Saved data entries
<<<<
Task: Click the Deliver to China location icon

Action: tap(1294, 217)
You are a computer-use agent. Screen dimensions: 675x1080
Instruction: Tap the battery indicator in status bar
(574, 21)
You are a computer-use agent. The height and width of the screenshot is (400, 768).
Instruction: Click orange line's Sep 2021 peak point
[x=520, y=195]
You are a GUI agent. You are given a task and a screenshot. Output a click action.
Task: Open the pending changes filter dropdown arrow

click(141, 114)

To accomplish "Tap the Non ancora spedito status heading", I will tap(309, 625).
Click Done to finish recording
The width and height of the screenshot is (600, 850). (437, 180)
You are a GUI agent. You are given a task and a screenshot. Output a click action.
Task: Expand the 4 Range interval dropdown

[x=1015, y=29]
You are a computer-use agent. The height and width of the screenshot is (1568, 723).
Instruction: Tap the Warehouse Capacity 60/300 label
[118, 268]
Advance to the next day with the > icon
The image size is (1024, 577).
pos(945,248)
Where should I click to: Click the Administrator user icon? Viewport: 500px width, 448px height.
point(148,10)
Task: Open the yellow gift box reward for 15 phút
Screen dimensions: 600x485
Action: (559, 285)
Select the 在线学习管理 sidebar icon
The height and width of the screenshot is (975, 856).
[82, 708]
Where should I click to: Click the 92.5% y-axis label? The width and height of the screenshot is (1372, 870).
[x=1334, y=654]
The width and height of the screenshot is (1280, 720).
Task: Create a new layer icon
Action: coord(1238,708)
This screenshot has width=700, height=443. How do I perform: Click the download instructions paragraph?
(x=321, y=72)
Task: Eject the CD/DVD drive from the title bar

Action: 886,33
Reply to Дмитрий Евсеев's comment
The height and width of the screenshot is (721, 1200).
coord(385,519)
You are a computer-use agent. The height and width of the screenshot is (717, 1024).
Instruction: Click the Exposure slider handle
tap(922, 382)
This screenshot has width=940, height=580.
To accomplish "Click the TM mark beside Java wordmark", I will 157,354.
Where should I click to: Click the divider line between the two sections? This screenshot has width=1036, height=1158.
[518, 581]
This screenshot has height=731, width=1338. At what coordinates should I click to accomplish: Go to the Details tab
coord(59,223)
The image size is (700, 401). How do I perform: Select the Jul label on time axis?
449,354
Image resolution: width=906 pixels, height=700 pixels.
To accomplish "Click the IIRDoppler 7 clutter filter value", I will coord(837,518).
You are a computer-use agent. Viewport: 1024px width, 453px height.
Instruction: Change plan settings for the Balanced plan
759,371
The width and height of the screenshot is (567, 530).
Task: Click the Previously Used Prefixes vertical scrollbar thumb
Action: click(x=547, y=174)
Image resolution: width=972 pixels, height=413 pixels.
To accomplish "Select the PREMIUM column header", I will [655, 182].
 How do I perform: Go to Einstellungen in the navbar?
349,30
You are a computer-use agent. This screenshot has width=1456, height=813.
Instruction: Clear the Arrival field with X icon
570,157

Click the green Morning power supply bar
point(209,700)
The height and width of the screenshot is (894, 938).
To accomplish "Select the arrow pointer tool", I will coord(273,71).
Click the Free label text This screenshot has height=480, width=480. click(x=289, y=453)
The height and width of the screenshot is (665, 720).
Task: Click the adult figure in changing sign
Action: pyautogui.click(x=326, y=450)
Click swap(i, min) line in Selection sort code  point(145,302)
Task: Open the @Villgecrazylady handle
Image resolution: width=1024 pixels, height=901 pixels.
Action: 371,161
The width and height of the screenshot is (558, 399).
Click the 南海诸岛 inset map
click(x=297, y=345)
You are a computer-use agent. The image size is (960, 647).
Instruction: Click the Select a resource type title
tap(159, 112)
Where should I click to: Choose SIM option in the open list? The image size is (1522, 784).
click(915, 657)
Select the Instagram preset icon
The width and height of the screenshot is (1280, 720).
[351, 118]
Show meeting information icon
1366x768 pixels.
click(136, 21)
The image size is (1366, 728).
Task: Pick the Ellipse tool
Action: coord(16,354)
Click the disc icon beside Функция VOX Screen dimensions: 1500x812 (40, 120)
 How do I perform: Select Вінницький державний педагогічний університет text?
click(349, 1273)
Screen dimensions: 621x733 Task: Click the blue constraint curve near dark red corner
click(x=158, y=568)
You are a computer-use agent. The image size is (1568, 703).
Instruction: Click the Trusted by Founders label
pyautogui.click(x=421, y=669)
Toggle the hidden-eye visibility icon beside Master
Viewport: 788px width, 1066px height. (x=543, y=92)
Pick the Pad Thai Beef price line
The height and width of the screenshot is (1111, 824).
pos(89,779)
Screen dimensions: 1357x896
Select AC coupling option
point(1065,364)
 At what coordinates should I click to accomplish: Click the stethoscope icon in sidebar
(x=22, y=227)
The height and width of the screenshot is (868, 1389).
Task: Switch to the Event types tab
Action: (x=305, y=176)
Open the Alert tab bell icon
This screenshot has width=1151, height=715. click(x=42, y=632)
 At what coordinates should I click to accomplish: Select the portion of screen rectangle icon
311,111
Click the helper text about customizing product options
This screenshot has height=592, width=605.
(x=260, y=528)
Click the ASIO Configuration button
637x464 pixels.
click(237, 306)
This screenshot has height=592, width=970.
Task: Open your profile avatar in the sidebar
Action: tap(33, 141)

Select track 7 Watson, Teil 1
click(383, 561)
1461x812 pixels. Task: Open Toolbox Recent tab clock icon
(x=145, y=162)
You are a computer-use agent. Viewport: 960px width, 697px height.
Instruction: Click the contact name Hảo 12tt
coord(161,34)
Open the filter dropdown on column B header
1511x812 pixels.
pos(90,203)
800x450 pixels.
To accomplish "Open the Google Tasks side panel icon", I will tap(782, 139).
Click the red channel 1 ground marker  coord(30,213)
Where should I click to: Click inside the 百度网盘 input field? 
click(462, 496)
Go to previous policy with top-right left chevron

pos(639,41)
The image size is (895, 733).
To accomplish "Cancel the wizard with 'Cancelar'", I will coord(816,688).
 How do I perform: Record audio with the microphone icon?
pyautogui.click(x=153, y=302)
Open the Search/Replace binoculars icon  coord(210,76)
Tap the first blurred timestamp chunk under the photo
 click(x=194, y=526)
>>>>
# PROBLEM DETAILS
In the records above, find the line with "637x464 pixels."; write out exactly that line and each one after it, stopping after the line with "800x450 pixels.".

# TASK ANSWER
637x464 pixels.
click(237, 306)
This screenshot has height=592, width=970.
Task: Open your profile avatar in the sidebar
Action: tap(33, 141)

Select track 7 Watson, Teil 1
click(383, 561)
1461x812 pixels. Task: Open Toolbox Recent tab clock icon
(x=145, y=162)
You are a computer-use agent. Viewport: 960px width, 697px height.
Instruction: Click the contact name Hảo 12tt
coord(161,34)
Open the filter dropdown on column B header
1511x812 pixels.
pos(90,203)
800x450 pixels.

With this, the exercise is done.